Essa apreciação deve ser efetuada comparando, na medida do possível, a situação que resulta das restrições de concorrência em causa com o que seria a situação do mercado em causa se a concorrência não tivesse sido impedida, restringida ou falseada nesse mercado devido a essas restrições.

134

Em contrapartida, o facto de as regras em causa no processo principal se aplicarem a todas as competições interclubes no âmbito da UEFA e da URBSFA, bem como a todos os clubes de futebol profissional e a todos os jogadores que nelas participam, não é determinante. De facto, esse elemento é inerente à própria existência de associações que disponham, num determinado âmbito territorial, de um poder regulamentar a cujo respeito estão sujeitas todas as empresas que delas sejam membros e todas as pessoas nelas filiadas.

135

Tendo em conta todas as considerações precedentes, importa responder às questões submetidas pelo órgão jurisdicional de reenvio, na medida em que dizem respeito ao artigo 101.o TFUE, que:

O artigo 101.o, n.o 1, TFUE deve ser interpretado no sentido de que se opõe a regras que tenham sido adotadas por uma associação responsável pela organização de competições de futebol a nível europeu e aplicadas tanto por essa associação como pelas federações nacionais de futebol membros desta, e que imponham que cada clube que participe nessas competições inclua na sua lista de jogadores e registe na ficha de jogo um número mínimo de jogadores formados pelo próprio clube ou no âmbito territorial da federação nacional na qual o referido clube esteja filiado, bem como a regras que tenham sido adotadas por uma associação responsável pela organização de competições de futebol a nível nacional e que imponham que cada clube que participe nessas competições inclua na sua lista de jogadores e registe na ficha de jogo um número mínimo de jogadores formados no âmbito territorial dessa associação, se se demonstrar, por um lado, que essas decisões de associações de empresas são suscetíveis de afetar o comércio entre os Estados‑Membros e, por outro, que estas têm por objetivo ou por efeito restringir a concorrência entre os clubes de futebol profissional, a menos que, no segundo caso, se demonstre, através de argumentos e elementos de prova convincentes, que as mesmas são simultaneamente justificadas pela prossecução de um ou mais objetivos legítimos e estritamente necessárias para esse efeito;

o artigo 101.o, n.o 3, TFUE deve ser interpretado no sentido de que só permite que tais decisões de associações de empresas, se se revelarem contrárias ao n.o 1 desse artigo, beneficiem de uma isenção da aplicação deste último número se se demonstrar, através de argumentos e elementos de prova convincentes, que todos os requisitos exigidos para esse efeito estão preenchidos.

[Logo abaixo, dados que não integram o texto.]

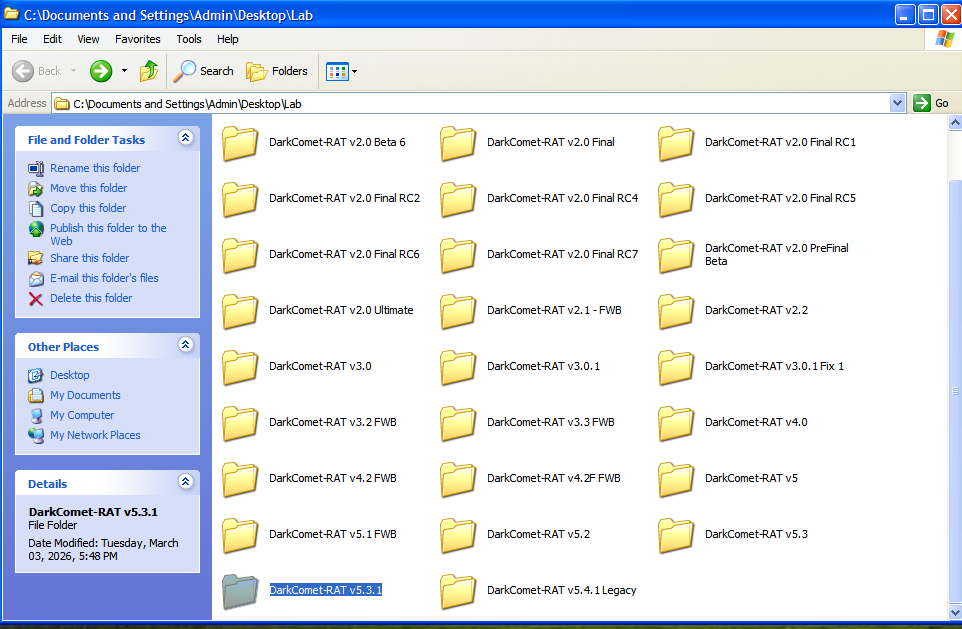This screenshot has width=962, height=629.
Task: Open the Favorites menu
Action: pyautogui.click(x=137, y=39)
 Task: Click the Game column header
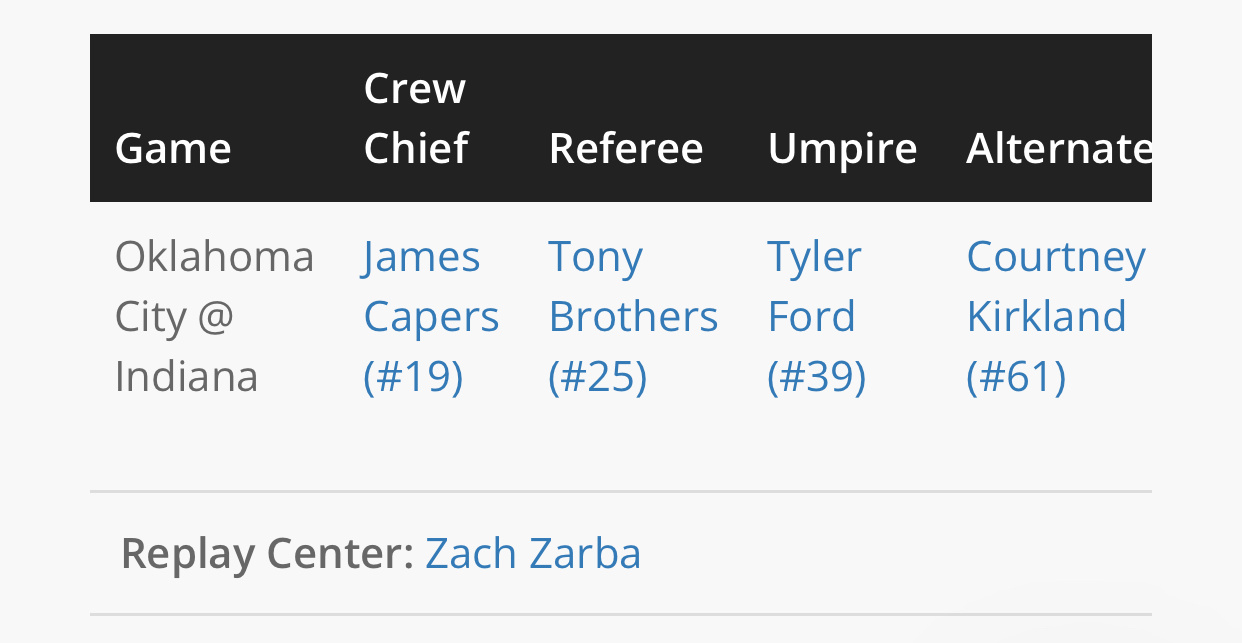(x=173, y=149)
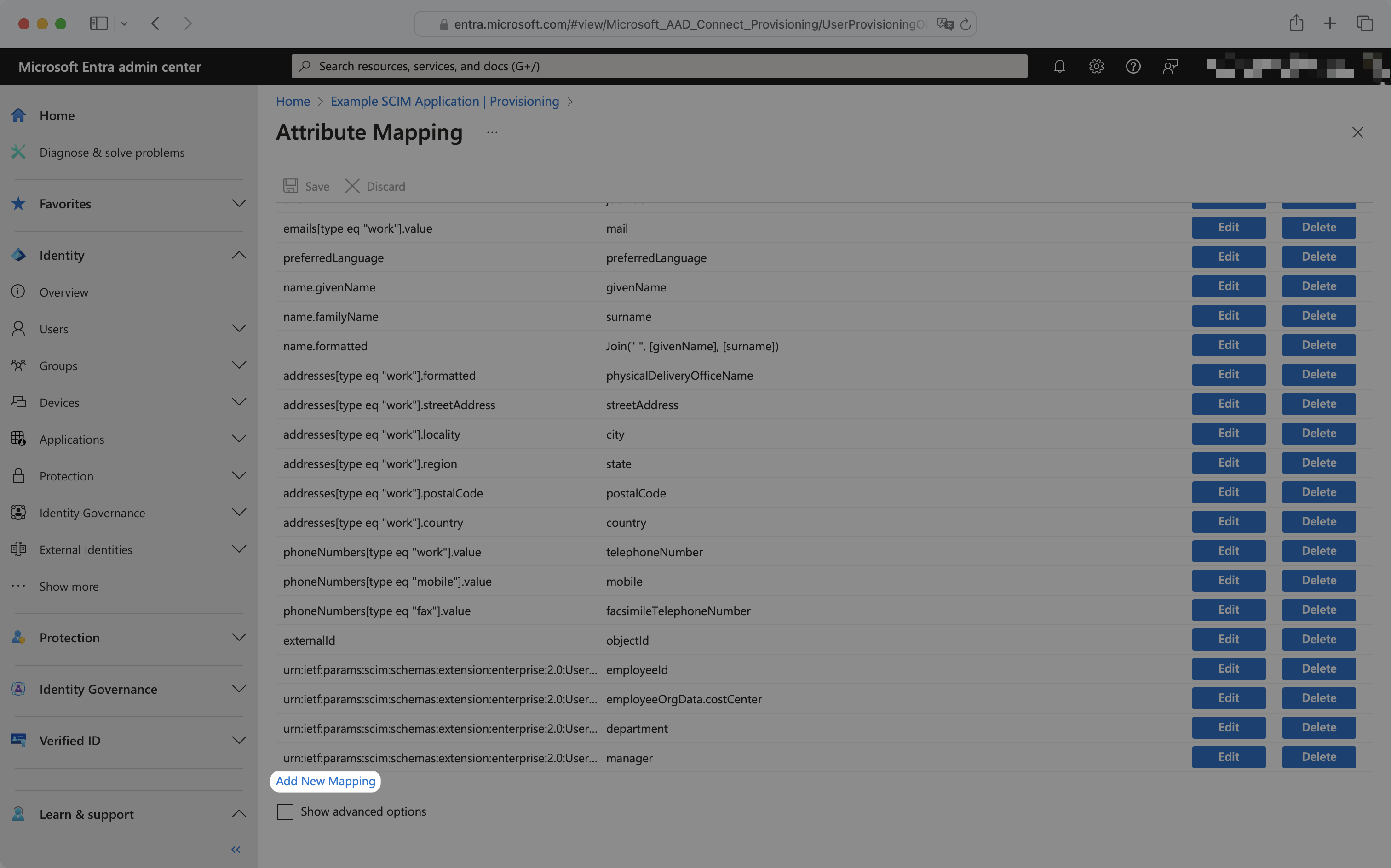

C. Quanto às questões prejudiciais na medida em que dizem respeito ao artigo 45.o TFUE

1.   Quanto à existência de discriminação indireta ou de um obstáculo à liberdade de circulação de trabalhadores

136

Importa salientar, em primeiro lugar, que o artigo 45.o TFUE, que tem efeito direto, se opõe a qualquer medida, seja ela baseada na nacionalidade ou aplicada independentemente da nacionalidade, que seja suscetível de desfavorecer os nacionais da União que desejem exercer uma atividade económica no território de um Estado‑Membro diferente do seu Estado‑Membro de origem, impedindo‑os ou dissuadindo‑os de abandonar este último (v., neste sentido, Acórdãos de 15 de dezembro de 1995, Bosman, C‑415/93, EU:C:1995:463, n.os 93 a 96, e de 16 de março de 2010, Olympique Lyonnais, C‑325/08, EU:C:2010:143, n.os 33 e 34).

137

No caso em apreço, como afirma o órgão jurisdicional de reenvio, decorre dos seus próprios termos e da sua economia que regras como as da URBSFA são, prima facie, suscetíveis de desfavorecer os jogadores de futebol profissional que desejem exercer uma atividade económica no território de um Estado‑Membro, ou seja, a Bélgica, diferente do seu Estado‑Membro de origem e que não preencham os requisitos exigidos por essas regras. De facto, embora não se baseiem diretamente num critério de nacionalidade ou de residência, essas regras não deixam de assentar num nexo de conexão de caráter expressamente «nacional», em dois aspetos, como salientou, nomeadamente, a Comissão. Por um lado, definem «jogadores formados localmente» como jogadores que tenham sido formados num clube «belga». Por outro, impõem que os clubes de futebol profissional que desejem participar nas competições de futebol interclubes no âmbito da URBSFA incluam na sua lista de jogadores e registem na ficha de jogo um número mínimo de jogadores que preencham os requisitos exigidos para poderem ser qualificados como tal.

138

Assim, as referidas regras limitam a possibilidade de os jogadores que não possam invocar tal nexo de conexão «nacional» serem incluídos na lista dos jogadores desses clubes e registados na ficha de jogo, portanto, de poderem alinhar por esses clubes. Como foi salientado no n.o 60 do presente acórdão, a circunstância de se tratar, assim, da participação dos jogadores nas equipas, e não formalmente da possibilidade de contratar esses jogadores, é indiferente, dado que a participação em jogos e em competições constitui o objeto essencial da atividade dos jogadores.

139

Nessa medida, as regras em causa no processo principal são suscetíveis, como salientou o advogado‑geral nos n.os 43 e 44 das suas conclusões, de criar uma discriminação indireta dos jogadores originários de outro Estado‑Membro, pois podem funcionar principalmente em detrimento destes.

140

Daqui decorre que essas regras violam, prima facie, a liberdade de circulação de trabalhadores, sem prejuízo das verificações a efetuar pelo órgão jurisdicional de reenvio.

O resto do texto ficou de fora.